### RECORDS SHOWN
Start of Block
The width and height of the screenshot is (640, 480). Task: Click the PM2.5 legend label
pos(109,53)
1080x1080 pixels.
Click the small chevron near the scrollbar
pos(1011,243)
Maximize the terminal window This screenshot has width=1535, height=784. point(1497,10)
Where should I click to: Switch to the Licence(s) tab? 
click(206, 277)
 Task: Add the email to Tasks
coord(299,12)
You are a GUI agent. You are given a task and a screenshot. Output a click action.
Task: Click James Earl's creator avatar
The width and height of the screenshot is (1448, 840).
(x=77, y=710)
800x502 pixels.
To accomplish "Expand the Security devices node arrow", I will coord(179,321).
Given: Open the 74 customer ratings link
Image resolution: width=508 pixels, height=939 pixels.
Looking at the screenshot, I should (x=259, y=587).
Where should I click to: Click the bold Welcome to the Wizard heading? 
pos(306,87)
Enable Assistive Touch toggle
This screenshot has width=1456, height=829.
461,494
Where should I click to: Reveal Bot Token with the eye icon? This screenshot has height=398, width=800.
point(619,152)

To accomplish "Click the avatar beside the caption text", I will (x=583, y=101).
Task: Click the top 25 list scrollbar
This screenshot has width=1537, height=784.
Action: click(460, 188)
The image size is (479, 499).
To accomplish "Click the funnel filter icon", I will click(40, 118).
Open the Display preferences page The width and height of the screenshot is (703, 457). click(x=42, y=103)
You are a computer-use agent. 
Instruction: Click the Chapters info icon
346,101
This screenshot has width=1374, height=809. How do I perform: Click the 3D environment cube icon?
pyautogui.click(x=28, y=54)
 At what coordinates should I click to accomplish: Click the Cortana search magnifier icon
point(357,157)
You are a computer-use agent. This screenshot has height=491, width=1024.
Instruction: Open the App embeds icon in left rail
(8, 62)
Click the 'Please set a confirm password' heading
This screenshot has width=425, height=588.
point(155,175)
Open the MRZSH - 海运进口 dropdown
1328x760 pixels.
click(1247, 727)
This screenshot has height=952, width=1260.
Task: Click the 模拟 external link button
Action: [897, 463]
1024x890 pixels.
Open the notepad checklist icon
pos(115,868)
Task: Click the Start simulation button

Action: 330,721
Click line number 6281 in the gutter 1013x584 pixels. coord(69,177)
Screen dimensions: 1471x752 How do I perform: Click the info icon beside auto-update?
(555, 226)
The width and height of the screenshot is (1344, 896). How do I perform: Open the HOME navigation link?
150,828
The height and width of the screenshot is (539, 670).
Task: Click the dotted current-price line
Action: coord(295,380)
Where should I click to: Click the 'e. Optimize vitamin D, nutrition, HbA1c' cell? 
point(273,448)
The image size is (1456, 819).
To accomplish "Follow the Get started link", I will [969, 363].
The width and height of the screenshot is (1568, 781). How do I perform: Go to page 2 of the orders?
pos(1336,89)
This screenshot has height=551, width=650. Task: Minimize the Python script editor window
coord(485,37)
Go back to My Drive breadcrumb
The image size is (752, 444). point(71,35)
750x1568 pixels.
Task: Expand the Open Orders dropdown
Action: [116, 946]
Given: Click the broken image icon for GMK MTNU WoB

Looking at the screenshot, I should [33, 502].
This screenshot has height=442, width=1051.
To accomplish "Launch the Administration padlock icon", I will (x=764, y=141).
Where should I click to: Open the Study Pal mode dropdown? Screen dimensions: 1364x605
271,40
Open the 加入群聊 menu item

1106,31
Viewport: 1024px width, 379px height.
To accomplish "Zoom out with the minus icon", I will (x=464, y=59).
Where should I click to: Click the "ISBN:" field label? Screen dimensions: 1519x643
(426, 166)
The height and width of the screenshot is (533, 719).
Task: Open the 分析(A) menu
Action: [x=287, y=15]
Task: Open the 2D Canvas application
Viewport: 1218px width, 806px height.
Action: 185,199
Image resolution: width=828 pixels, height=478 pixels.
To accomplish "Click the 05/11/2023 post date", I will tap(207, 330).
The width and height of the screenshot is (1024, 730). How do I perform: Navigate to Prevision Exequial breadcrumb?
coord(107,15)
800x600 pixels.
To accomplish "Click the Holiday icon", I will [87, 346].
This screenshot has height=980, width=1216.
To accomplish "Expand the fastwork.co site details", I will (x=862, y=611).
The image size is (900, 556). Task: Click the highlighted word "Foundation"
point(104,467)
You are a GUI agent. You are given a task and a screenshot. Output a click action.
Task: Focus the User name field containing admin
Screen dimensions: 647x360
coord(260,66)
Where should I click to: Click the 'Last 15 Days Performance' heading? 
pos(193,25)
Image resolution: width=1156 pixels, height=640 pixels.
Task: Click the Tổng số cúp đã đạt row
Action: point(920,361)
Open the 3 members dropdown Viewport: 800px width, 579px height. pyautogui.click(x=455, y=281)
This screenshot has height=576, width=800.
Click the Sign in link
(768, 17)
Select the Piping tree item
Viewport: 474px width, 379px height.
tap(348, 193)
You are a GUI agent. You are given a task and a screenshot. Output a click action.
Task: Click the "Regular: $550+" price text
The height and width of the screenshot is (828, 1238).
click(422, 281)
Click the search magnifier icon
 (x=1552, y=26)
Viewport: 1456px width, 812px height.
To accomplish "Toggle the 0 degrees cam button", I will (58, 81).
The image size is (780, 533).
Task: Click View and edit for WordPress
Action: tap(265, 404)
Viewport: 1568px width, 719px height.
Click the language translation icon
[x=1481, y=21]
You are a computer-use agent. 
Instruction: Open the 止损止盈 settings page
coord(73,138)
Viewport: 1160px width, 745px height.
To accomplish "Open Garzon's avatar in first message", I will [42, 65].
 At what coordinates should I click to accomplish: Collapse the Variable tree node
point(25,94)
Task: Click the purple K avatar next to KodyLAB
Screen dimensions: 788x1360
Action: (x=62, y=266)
End of Block
Every line above should be written out again, unchanged.

### SOLUTION
The width and height of the screenshot is (640, 480). Task: Click the PM2.5 legend label
pos(109,53)
1080x1080 pixels.
Click the small chevron near the scrollbar
pos(1011,243)
Maximize the terminal window This screenshot has width=1535, height=784. point(1497,10)
Where should I click to: Switch to the Licence(s) tab? 
click(206, 277)
 Task: Add the email to Tasks
coord(299,12)
You are a GUI agent. You are given a task and a screenshot. Output a click action.
Task: Click James Earl's creator avatar
The width and height of the screenshot is (1448, 840).
(x=77, y=710)
800x502 pixels.
To accomplish "Expand the Security devices node arrow", I will coord(179,321).
Given: Open the 74 customer ratings link
Image resolution: width=508 pixels, height=939 pixels.
Looking at the screenshot, I should (x=259, y=587).
Where should I click to: Click the bold Welcome to the Wizard heading? 
pos(306,87)
Enable Assistive Touch toggle
This screenshot has width=1456, height=829.
461,494
Where should I click to: Reveal Bot Token with the eye icon? This screenshot has height=398, width=800.
point(619,152)

To accomplish "Click the avatar beside the caption text", I will (x=583, y=101).
Task: Click the top 25 list scrollbar
This screenshot has width=1537, height=784.
Action: click(460, 188)
The image size is (479, 499).
To accomplish "Click the funnel filter icon", I will click(40, 118).
Open the Display preferences page The width and height of the screenshot is (703, 457). click(x=42, y=103)
You are a computer-use agent. 
Instruction: Click the Chapters info icon
346,101
This screenshot has width=1374, height=809. How do I perform: Click the 3D environment cube icon?
pyautogui.click(x=28, y=54)
 At what coordinates should I click to accomplish: Click the Cortana search magnifier icon
point(357,157)
You are a computer-use agent. This screenshot has height=491, width=1024.
Instruction: Open the App embeds icon in left rail
(8, 62)
Click the 'Please set a confirm password' heading
This screenshot has width=425, height=588.
point(155,175)
Open the MRZSH - 海运进口 dropdown
1328x760 pixels.
click(1247, 727)
This screenshot has height=952, width=1260.
Task: Click the 模拟 external link button
Action: [897, 463]
1024x890 pixels.
Open the notepad checklist icon
pos(115,868)
Task: Click the Start simulation button

Action: 330,721
Click line number 6281 in the gutter 1013x584 pixels. coord(69,177)
Screen dimensions: 1471x752 How do I perform: Click the info icon beside auto-update?
(555, 226)
The width and height of the screenshot is (1344, 896). How do I perform: Open the HOME navigation link?
150,828
The height and width of the screenshot is (539, 670).
Task: Click the dotted current-price line
Action: coord(295,380)
Where should I click to: Click the 'e. Optimize vitamin D, nutrition, HbA1c' cell? 
point(273,448)
The image size is (1456, 819).
To accomplish "Follow the Get started link", I will [969, 363].
The width and height of the screenshot is (1568, 781). How do I perform: Go to page 2 of the orders?
pos(1336,89)
This screenshot has height=551, width=650. Task: Minimize the Python script editor window
coord(485,37)
Go back to My Drive breadcrumb
The image size is (752, 444). point(71,35)
750x1568 pixels.
Task: Expand the Open Orders dropdown
Action: [116, 946]
Given: Click the broken image icon for GMK MTNU WoB

Looking at the screenshot, I should [33, 502].
This screenshot has height=442, width=1051.
To accomplish "Launch the Administration padlock icon", I will (x=764, y=141).
Where should I click to: Open the Study Pal mode dropdown? Screen dimensions: 1364x605
271,40
Open the 加入群聊 menu item

1106,31
Viewport: 1024px width, 379px height.
To accomplish "Zoom out with the minus icon", I will (x=464, y=59).
Where should I click to: Click the "ISBN:" field label? Screen dimensions: 1519x643
(426, 166)
The height and width of the screenshot is (533, 719).
Task: Open the 分析(A) menu
Action: [x=287, y=15]
Task: Open the 2D Canvas application
Viewport: 1218px width, 806px height.
Action: 185,199
Image resolution: width=828 pixels, height=478 pixels.
To accomplish "Click the 05/11/2023 post date", I will tap(207, 330).
The width and height of the screenshot is (1024, 730). How do I perform: Navigate to Prevision Exequial breadcrumb?
coord(107,15)
800x600 pixels.
To accomplish "Click the Holiday icon", I will [87, 346].
This screenshot has height=980, width=1216.
To accomplish "Expand the fastwork.co site details", I will (x=862, y=611).
The image size is (900, 556). Task: Click the highlighted word "Foundation"
point(104,467)
You are a GUI agent. You are given a task and a screenshot. Output a click action.
Task: Focus the User name field containing admin
Screen dimensions: 647x360
coord(260,66)
Where should I click to: Click the 'Last 15 Days Performance' heading? 
pos(193,25)
Image resolution: width=1156 pixels, height=640 pixels.
Task: Click the Tổng số cúp đã đạt row
Action: point(920,361)
Open the 3 members dropdown Viewport: 800px width, 579px height. pyautogui.click(x=455, y=281)
This screenshot has height=576, width=800.
Click the Sign in link
(768, 17)
Select the Piping tree item
Viewport: 474px width, 379px height.
tap(348, 193)
You are a GUI agent. You are given a task and a screenshot. Output a click action.
Task: Click the "Regular: $550+" price text
The height and width of the screenshot is (828, 1238).
click(422, 281)
Click the search magnifier icon
 (x=1552, y=26)
Viewport: 1456px width, 812px height.
To accomplish "Toggle the 0 degrees cam button", I will (58, 81).
The image size is (780, 533).
Task: Click View and edit for WordPress
Action: tap(265, 404)
Viewport: 1568px width, 719px height.
Click the language translation icon
[x=1481, y=21]
You are a computer-use agent. 
Instruction: Open the 止损止盈 settings page
coord(73,138)
Viewport: 1160px width, 745px height.
To accomplish "Open Garzon's avatar in first message", I will [42, 65].
 At what coordinates should I click to accomplish: Collapse the Variable tree node
point(25,94)
Task: Click the purple K avatar next to KodyLAB
Screen dimensions: 788x1360
Action: (x=62, y=266)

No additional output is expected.